An increasing number of UK banks and other financial institutions are providing, or considering providing, an asset based lending service to their business customers. Many of those customers are UK businesses, but with customers and operations outside the UK. Michael Black explains some of the legal issues that lenders in this market need to be aware of.

Background – what is asset based lending?

An asset based lender provides funding against the value of its customer’s assets. In most cases, the borrower is a trading company or group whose principal assets are receivables and stock. The lender will provide a secured revolving credit facility against the value of those assets. The lender may also provide term loans against real estate and equipment.

Security over receivables – domestic and overseas

In domestic transactions, a UK asset based lender will require a fixed charge or assignment by way of security over its borrower’s receivables. (Some asset based lenders purchase the receivables of their “borrowers” (like an invoice discounter), but even then will also take a fixed charge or assignment over any receivables that remain vested with the borrower.) To ensure that the security is not floating in nature, the borrower must pay the proceeds of its receivables into a blocked account. Only the lender can withdraw funds from that account, which it uses to pay down the loan.

Where the borrower has international customers, often it will have already set up separate bank accounts in the relevant overseas countries, enabling its customers there to settle invoices without making international transfers. If that is the case, the lender may also need to think about the following points.

Should the overseas receivables be “ineligible”?

If the borrower does not need the lender to fund against the value of its receivables from overseas customers, the payment and bank account arrangements can remain unaltered.  

But the lender should ensure it receives a separate fixed charge over the “controlled” domestic receivables. Otherwise, the lender could find it has only a floating charge over all the receivables, because of its lack of control over the overseas receivables proceeds.

Is English law security over overseas receivables sufficient?

If the borrower is expecting to receive funding against the value of its receivables from overseas customers, the lender will focus more on how effective its security over those receivables is. It will first need to ensure it has full control over the overseas collection accounts.

If the overseas receivables are owed to a non-English group company, the lender will usually also want to obtain local law security over those receivables. If the relevant group company is an English company, the lender may be able to rely on an English law fixed charge or assignment over the receivables. Before it does so, it will need to analyse the likely insolvency process if the business fails, and whether there are likely to be others with competing interests in those assets. In particular, the lender will want answers to the following questions:

  • Is the company’s centre of main interests in England?  
  • Would an English administrator of the company be automatically recognised in the relevant overseas jurisdiction?  
  • Does the company have any other creditors in the relevant overseas jurisdiction?  

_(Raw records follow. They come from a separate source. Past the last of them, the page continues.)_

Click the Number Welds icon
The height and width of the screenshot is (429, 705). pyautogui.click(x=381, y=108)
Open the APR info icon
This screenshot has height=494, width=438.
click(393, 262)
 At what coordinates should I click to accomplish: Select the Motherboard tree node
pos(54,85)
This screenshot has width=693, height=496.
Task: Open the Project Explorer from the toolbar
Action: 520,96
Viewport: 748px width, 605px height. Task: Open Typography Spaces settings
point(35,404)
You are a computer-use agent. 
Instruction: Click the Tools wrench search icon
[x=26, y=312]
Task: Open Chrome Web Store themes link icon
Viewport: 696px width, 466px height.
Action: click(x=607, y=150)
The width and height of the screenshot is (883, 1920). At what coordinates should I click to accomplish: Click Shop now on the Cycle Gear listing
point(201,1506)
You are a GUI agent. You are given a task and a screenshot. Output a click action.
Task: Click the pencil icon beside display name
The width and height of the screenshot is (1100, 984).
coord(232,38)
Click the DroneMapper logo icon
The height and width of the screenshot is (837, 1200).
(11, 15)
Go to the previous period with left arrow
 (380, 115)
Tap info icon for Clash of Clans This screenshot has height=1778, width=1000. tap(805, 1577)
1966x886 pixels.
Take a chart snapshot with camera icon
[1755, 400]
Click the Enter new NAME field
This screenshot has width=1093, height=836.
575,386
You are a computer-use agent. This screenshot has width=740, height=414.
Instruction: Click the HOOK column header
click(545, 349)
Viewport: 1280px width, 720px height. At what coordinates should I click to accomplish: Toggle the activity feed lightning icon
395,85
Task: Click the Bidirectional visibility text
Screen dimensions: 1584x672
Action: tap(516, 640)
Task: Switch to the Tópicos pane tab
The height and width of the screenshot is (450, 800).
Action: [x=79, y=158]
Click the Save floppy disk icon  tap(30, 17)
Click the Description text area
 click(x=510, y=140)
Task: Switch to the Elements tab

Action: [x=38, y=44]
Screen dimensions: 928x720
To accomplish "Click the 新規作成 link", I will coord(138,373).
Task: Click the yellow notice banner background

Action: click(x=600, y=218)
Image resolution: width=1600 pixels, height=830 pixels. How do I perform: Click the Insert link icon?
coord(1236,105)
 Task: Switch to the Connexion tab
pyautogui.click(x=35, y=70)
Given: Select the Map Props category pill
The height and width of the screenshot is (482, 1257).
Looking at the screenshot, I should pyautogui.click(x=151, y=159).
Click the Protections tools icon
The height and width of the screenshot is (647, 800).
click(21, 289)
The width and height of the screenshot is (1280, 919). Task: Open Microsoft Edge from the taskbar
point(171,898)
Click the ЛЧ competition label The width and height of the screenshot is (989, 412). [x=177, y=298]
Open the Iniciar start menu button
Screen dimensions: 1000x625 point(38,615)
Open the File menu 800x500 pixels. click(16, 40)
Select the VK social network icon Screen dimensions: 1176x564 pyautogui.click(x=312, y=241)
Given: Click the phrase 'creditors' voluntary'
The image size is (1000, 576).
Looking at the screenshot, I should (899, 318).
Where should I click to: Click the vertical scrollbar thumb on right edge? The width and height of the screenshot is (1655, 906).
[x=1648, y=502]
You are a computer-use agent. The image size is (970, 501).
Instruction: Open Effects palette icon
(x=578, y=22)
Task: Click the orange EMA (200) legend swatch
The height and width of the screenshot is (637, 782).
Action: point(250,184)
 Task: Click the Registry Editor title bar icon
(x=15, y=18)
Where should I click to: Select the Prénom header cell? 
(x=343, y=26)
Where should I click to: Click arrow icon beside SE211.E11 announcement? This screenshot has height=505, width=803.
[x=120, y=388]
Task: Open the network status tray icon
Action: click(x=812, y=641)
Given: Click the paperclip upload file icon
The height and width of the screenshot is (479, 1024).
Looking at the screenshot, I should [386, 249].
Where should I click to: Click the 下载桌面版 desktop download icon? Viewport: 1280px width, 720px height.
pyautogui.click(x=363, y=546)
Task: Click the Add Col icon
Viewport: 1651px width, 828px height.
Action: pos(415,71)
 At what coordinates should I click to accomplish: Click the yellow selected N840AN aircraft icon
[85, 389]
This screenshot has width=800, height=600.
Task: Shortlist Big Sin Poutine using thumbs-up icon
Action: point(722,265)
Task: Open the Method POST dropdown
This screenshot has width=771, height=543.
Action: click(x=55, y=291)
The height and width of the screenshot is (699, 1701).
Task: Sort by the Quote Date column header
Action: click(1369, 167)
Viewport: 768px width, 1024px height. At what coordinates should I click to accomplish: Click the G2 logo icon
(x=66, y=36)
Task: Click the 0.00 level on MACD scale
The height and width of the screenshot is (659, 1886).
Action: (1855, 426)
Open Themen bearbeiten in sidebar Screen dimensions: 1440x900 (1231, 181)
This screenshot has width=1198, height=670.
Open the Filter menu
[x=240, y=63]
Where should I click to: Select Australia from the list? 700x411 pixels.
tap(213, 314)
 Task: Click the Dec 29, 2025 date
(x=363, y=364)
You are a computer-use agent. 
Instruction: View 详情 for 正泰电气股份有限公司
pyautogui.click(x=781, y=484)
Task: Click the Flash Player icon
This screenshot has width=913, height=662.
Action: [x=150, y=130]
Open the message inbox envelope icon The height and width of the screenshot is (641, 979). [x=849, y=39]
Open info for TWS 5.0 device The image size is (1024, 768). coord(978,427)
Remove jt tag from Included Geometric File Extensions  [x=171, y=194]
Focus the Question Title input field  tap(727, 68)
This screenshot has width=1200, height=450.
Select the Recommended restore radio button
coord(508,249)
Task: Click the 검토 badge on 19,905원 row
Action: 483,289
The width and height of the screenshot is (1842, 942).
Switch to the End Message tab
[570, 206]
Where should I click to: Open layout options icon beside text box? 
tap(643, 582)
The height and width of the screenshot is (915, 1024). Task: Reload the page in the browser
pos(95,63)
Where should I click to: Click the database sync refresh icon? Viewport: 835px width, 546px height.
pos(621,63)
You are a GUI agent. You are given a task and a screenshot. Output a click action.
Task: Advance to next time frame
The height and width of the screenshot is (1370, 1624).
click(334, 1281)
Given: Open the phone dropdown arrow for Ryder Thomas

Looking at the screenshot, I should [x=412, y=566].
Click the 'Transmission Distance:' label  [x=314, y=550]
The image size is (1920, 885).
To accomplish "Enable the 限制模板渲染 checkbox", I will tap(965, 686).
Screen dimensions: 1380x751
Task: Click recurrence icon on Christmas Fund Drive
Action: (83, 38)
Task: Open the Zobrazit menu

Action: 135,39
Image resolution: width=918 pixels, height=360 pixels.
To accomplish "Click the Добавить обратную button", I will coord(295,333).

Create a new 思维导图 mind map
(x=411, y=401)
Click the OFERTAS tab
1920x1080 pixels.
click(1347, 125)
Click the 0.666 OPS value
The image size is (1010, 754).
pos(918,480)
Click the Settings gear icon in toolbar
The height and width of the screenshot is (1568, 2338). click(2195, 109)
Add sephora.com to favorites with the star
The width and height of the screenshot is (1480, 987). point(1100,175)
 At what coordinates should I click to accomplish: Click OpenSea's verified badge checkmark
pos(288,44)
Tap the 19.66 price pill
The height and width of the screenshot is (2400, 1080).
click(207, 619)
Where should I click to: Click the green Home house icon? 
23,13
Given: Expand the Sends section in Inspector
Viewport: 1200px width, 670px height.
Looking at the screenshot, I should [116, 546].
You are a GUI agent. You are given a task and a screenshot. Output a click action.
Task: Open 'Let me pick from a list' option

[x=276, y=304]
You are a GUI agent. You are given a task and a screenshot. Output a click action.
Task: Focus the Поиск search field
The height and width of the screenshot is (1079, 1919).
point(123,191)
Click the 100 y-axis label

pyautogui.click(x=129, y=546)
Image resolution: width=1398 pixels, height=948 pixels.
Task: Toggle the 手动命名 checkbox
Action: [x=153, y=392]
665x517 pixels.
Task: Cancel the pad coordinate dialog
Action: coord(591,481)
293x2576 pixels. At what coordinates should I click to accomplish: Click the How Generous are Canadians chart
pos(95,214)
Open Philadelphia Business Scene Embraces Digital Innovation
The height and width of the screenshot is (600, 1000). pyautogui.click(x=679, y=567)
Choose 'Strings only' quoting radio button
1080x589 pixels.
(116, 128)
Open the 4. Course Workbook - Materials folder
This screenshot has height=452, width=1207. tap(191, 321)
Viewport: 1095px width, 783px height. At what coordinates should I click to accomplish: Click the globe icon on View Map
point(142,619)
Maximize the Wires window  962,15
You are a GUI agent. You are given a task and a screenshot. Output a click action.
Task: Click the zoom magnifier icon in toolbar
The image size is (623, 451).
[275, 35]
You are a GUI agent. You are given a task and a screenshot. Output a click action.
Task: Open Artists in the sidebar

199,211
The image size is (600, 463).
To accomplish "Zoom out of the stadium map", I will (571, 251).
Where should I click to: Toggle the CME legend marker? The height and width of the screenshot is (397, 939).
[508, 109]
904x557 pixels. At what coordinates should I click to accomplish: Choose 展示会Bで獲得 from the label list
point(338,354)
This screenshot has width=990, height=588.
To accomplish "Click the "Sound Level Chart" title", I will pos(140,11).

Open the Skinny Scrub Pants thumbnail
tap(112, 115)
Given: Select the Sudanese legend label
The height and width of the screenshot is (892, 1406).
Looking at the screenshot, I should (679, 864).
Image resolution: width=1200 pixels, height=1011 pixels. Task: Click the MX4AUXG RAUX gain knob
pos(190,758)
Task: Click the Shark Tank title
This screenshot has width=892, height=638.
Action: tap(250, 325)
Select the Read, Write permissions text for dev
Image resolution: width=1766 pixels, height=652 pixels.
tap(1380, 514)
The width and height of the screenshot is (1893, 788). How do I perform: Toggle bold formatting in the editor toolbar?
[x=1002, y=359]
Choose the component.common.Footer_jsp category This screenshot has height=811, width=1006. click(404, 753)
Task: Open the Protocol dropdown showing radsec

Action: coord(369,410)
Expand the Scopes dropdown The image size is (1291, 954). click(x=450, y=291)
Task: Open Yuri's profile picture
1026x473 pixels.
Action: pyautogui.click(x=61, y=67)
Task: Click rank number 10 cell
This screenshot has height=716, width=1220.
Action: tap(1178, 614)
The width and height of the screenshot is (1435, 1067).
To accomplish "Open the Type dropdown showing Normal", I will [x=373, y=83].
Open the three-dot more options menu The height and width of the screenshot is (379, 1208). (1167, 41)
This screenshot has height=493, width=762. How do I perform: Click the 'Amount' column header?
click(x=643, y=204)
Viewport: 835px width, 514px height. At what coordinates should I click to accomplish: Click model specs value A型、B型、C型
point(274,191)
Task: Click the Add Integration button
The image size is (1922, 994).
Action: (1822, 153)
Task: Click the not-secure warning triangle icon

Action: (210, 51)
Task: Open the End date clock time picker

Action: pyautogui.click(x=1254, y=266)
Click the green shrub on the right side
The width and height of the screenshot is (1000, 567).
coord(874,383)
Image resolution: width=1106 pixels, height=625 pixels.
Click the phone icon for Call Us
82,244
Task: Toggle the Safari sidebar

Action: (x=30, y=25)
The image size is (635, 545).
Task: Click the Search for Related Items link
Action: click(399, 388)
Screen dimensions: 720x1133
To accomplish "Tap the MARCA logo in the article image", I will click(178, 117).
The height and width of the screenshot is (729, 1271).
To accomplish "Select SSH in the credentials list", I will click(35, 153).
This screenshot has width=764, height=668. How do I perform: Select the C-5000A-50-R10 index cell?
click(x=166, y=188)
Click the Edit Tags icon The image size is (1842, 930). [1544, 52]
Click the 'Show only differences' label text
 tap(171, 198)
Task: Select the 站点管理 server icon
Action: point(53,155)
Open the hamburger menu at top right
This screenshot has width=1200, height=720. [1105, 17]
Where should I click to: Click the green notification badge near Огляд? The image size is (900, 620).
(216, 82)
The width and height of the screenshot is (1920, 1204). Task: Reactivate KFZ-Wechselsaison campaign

Security over stock – domestic and overseas

In domestic transactions, taking security over the company’s stock (whether raw materials, work in progress or finished goods) is straightforward. The lender can only obtain a floating charge over stock, as it will be sold by the company without the lender’s consent. (The lender will also need to consider retention of title issues and rights of landlords/warehousemen, but these are beyond the scope of this article.)

Can the lender take effective security over stock held overseas?

Many UK manufacturing and distribution groups increasingly hold their stock or manufacturing plants abroad. If that is the case, the lender must also consider how to take valid security over the stock under local laws. Often this is much more involved than under English law. For example, under the laws of several European countries, security over stock will not be effective unless the borrower sends the lender regular, updated lists of the company’s stock. If that is the case, the lender will need to put in place procedures to monitor compliance with this requirement throughout the loan.

Is the lender a bank?

Most UK asset based lenders are not banks, though they are often subsidiaries of banks. Since changes to the UK withholding tax rules in 2001, it has made no material difference whether the lender is a bank or not in purely domestic asset based lending transactions.

In some European jurisdictions, however, lenders which are not banks (which can take advantage of the European “passport”) can be at a disadvantage. For example:

  • in France, the ability to make use of a Dailly assignment (a flexible way of taking security over receivables) is only available to banks; and  
  • in Belgium, a borrower can be required to deduct withholding tax from interest payments made to non-banks.